Akademisi IAIN Palu, Suharto, yang didapuk sebagai pembicara pada forum ini mengatakan, intoleransi atau sikap tidak menghargai keyakinan agama lain bukan masalah yang akut di Indonesia. Dia menilai ancaman intoleransi perlu dikelola dengan baik.


"Jangan terlalu panik bernegara. Kalau panik itu bisa jadi musibah. Masalah intoleransi di Indonesia hanya perlu dikelola dengan baik dan dicari akar masalahnya," ujar Suharto yang juga kandidat doktor di UIN Alauddin Makassar.


Pria yang karib disapa Attock ini berpendapat, tindakan pencegahan aksi intoleran harus diawali oleh negara, bukan sebaliknya selalu menuntut rakyat untuk toleran terhadap suku maupun agama tertentu.


Selain itu, kata Attock, negara justru cenderung menjadi pihak yang mendengungkan narasi intoleran. Dia mencontohkan adanya statement yang menyebut negara tidak boleh kalah dari ormas.


"Ada narasi salah tentang toleransi kita. Contohnya pernyataan negara tidak boleh kalah dari ormas. Menurut saya itu narasi intoleran. Negara harus menghormati eksistensi kelompok lain, bukan menjadikan sebagai ancaman," tutur Attock yang juga dosen komunikasi IAIN Palu.


Di tempat yang sama sebagai pembicara, Sekretaris KNPI Gowa, Alumnus Zainuddin meminta penyiar - penyiar agama yang eksis YouTube tidak perlu mengklaim bahwa keyakinannya paling benar dan mengucilkan kelompok agama lain.


Menurut dia, pengklaiman sebagai kelompok keyakinan yang paling benar dapat menjadi benih-benih yang mengancam kebhinekaan Indonesia. 

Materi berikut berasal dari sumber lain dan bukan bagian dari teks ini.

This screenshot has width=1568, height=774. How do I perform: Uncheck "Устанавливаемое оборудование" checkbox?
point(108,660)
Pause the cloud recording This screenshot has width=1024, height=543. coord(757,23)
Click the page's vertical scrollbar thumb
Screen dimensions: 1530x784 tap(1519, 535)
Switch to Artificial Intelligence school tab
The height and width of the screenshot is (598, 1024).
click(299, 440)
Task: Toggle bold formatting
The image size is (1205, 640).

Mengenai fenomena intoleransi yang mengemuka saat ini, Alumnus meminta setiap warga negara harus menyadari dirinya hadir di tengah perbedaan sebagai bangsa yang majemuk.

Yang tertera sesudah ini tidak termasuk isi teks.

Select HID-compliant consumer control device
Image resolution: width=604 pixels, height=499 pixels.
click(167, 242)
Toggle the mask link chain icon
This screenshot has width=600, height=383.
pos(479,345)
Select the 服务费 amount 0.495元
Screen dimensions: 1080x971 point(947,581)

"Kita harus menyikapi fenomena dengan bijak, kita menjembatani dua kelompok yang berseteruh," tutur Alumnus.


BIN Minta HMI Jadi Pelopor Toleransi


Dialog HMI Cagora bertema Intoleransi Mengancam Kebhinekaan juga menghadirkan pembicara secara daring yakni Deputi VII Badan Intelijen Negara (BIN), Wawan Hari Purwanto.


Dalam kesempatan ini Wawan menekankan pentingnya leterasi publik untuk mencegah aksi-aksi intoleran. Terutama edukasi di media sosial di tengah banjirnya arus informasi.

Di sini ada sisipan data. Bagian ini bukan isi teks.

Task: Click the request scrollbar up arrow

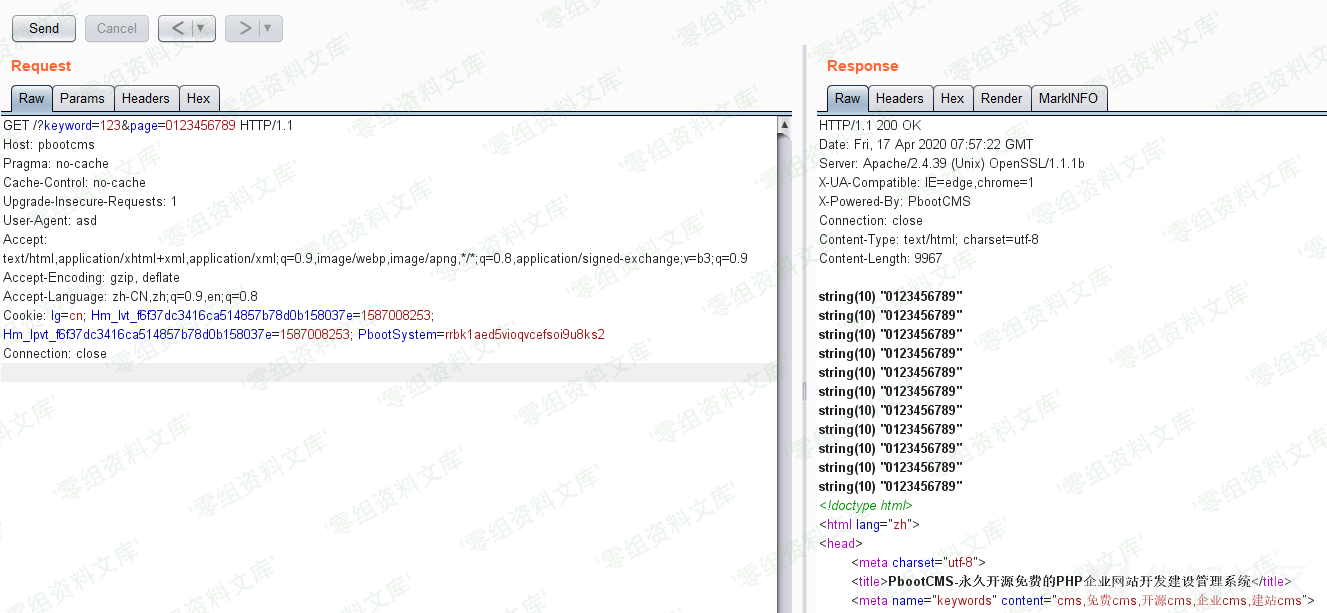Action: point(785,125)
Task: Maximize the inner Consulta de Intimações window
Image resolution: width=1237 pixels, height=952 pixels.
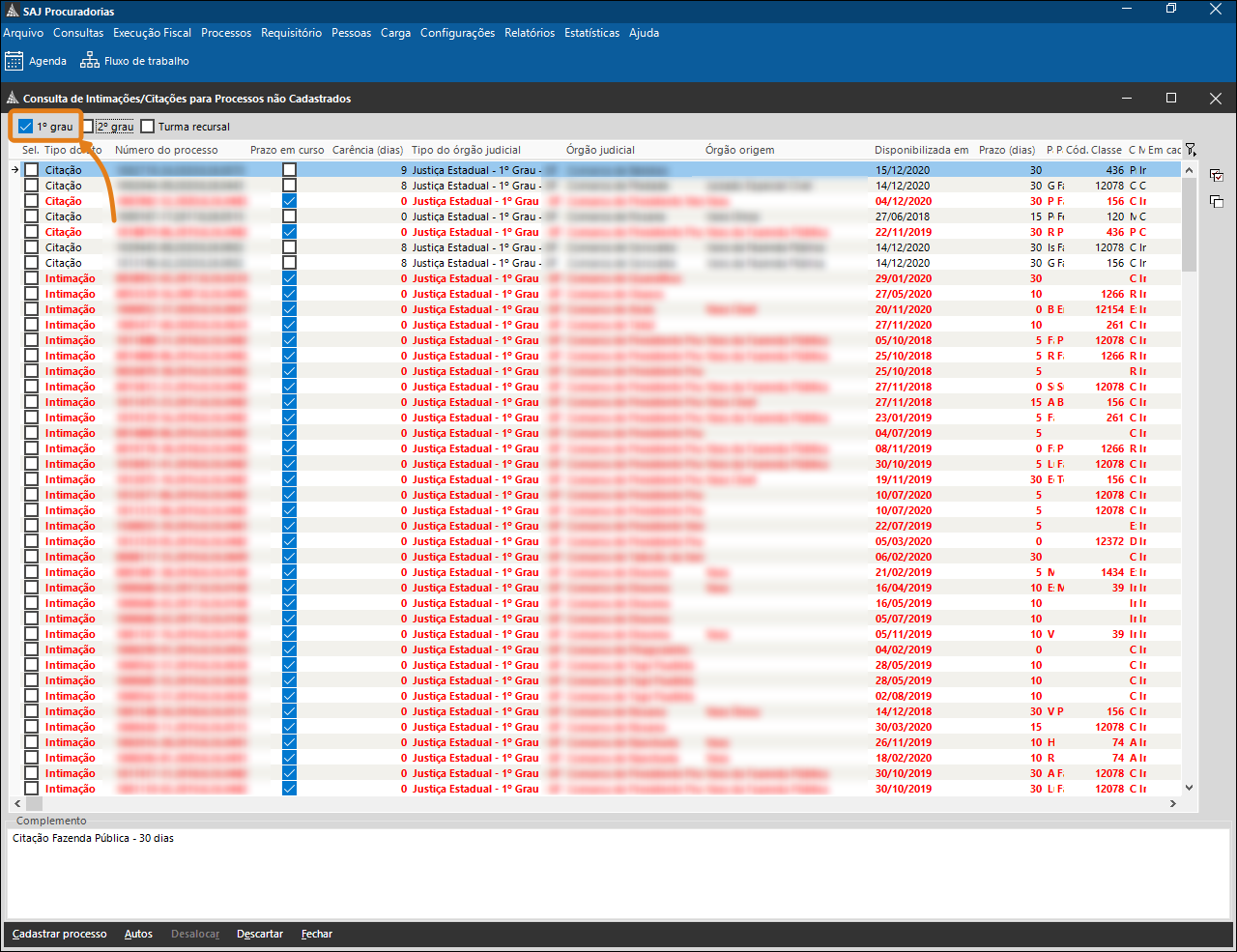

"Saat ini terjadi banjir informasi, 60 persen dari banjir informasi itu adalah hoaks. Jangan kita terombang ambing dalam banjir informasi itu. Kalau bisa, minta orang yang berkompeten untuk memberi penjelasan soal valid tidaknya informasi itu," ujar Wawan.


Menurut Wawan, Indonesia memang ditakdirkan sebagai bangsa yang plural, yang dihuni berbagai suku, agama dan budaya yang berbeda-beda. Maka dari itu, dia meminta toleransi harus dikentalkan demi menjadikan Indonesia yang besar dan menjunjungi tinggi perbedaan.


"Generasi muda harus menjadi pelopor toleransi. Organisasi kemahasiswaan seperti ini harus menjadi teladan toleransi," tandasnya.